If Office Ally is able to accommodate this difference, that is almost a reason to switch back.
The last word on Availity and BC/BS FL. Anyone using Availity will need to;
Edit their X12 submissions to BC/BS FL to replace the EIN number in the 1000A loop
with the BC/BS Sender ID given to you by Availity.
Set Mailbox Options to allow ERA files to upload properly.
Logon Availtiy, EDI File Management > EDI Reporting Preferences > Mail Box Options You must uncheck the box next to “Start each segment in X12 files on a new line”
Nice to see that the 835 problem has been definitively resolved.
Isn’t the purpose of automation so that human beings don’t have to do repetitive tasks?
Another thought, instead of adding another facility as suggested by Kevin (which did not work because the Tax ID number popped up again), how about another X12 Partner with the Sender Code replacing the ETIN then changing the X12 Partner default for Blue Florida to Availity-Blue Florida?
If it works, no more fooling around with the 837 prior to sending it and there would nothing extra that the staff will need to do (making it foolproof).
If it does work, it would be helpful to post it in the other thread too.
We tried creating another X12 partner but that doesn’t fly. Here’s my analysis of why:
And obtw for anyone reading this, please let me know if I am off base here because I’m not a developer, just an old school html guy.
Here goes…
The Gen_X12_837 file pulls the TIN from one of two different variables depending on whether you are using ECLAIMS as your clearinghouse or not. They are clearingHouseETIN or billingFacilityETIN, which are entered in your X12 Partner setup and Facility settings.

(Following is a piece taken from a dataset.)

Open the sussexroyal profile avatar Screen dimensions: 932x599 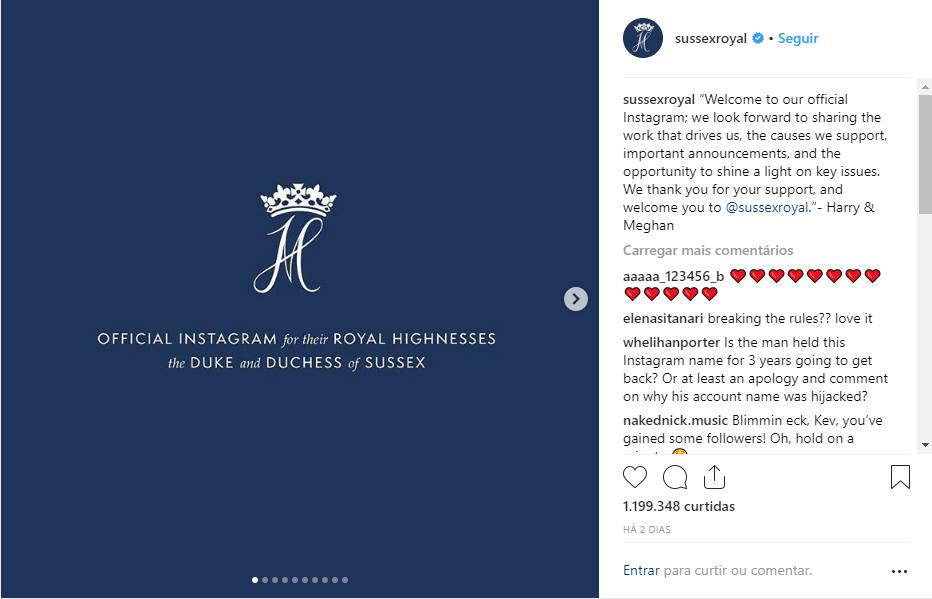[x=643, y=39]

The only way to get the BC/BS in the right place (1000A Loop) is to create another facility and use the BC/BS number as the TIN and if you do that, the BC/BS number will replace the TIN in the 2010AA loop which is supposed to contain your TIN. So Availity kicks the whole file back.

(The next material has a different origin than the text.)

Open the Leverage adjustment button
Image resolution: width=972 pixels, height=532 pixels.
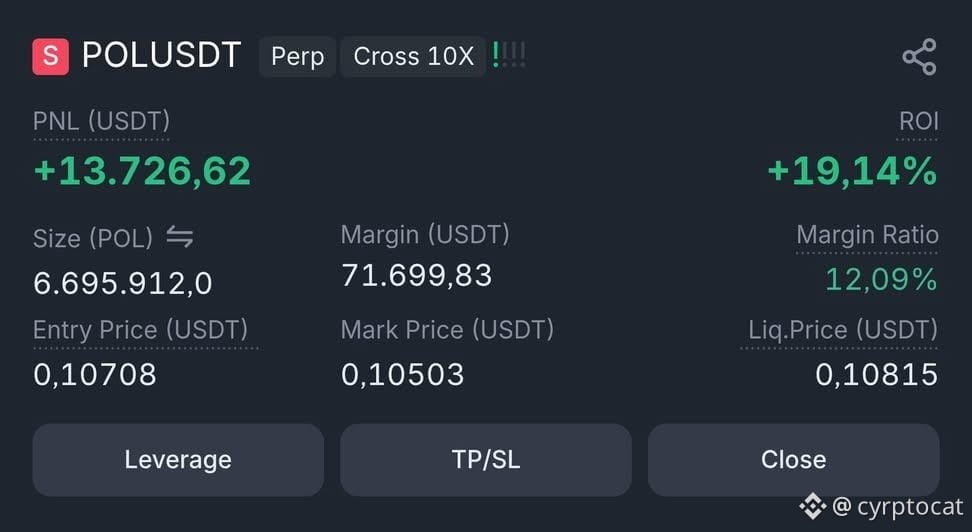click(178, 460)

I believe a mod for the X12_Gen based on the “if / else” statement used for the ECLAIMS EDI workaround could be developed if I could find a variable that would identify BC/BS claims and insert the Availity assigned sender ID number into all the 1000A loops instead of the TIN, and leave the other loops alone. I have tried using variables such as payerName and (clearingHouseName - along with a new X12 partner with identical Availity data with a different name) but I have not been able to get them working.

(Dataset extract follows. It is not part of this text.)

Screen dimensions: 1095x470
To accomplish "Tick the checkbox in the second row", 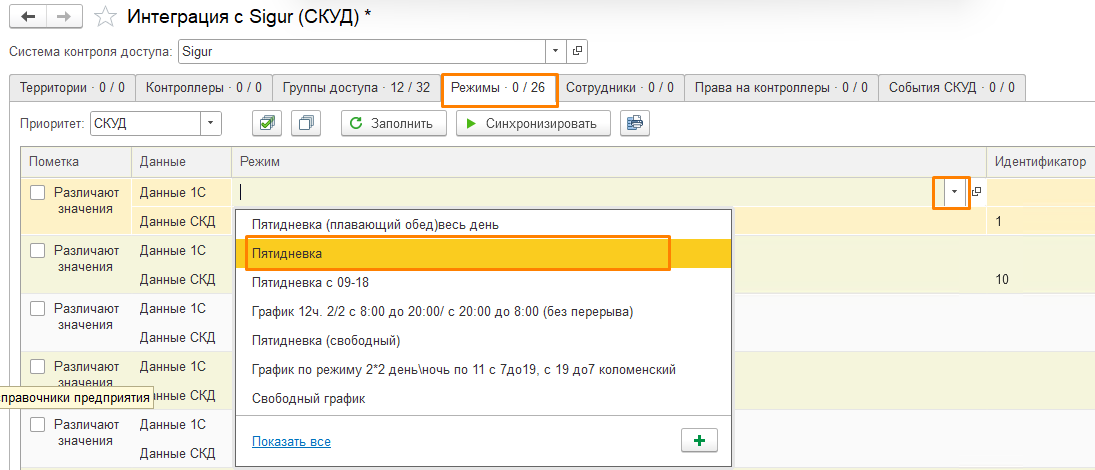I will pyautogui.click(x=38, y=251).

This scheme may require running BC/BS FL claims separately however, we do that anyway for ease of claims tracking. I am looking to eliminate any manual intervention which as you pointed out, defeats the purpose of automation, and also introduces possible errors.
WE bill bcbs in florida through Availity.
We have been at this for quite a while, getting and using a Vendor ID from availity for openemr (you can find this on the oemr.org forum). A big part was getting our facilities (which provide group NPI and place of service code) the insurance companies set up properly (BCBS CMS# 00590) selecting Payer Type as Blue Cross/Blue Shield, and ensuring Availity sends ERA’s as mulit-line. If you have era’s that have line endings, you can use the “ERA Distillery” application (posted here somewhere in the mash-up, but more easily located on the OEMR.org forum) to process any number of those files automatically.
Send me a PM, and we can get together on the phone and work out your issue, either by work process or code logic, if your situation is somehow drastically different than mine and really is an edge case in some fashion.
OK, now that I think on it, there are still some differences with my genx12 and parse_era from the code base, as well as the use of Insurance Numbers in the provider configuration (Practice/insurance numbers tab). They are NOT BCBS specific though.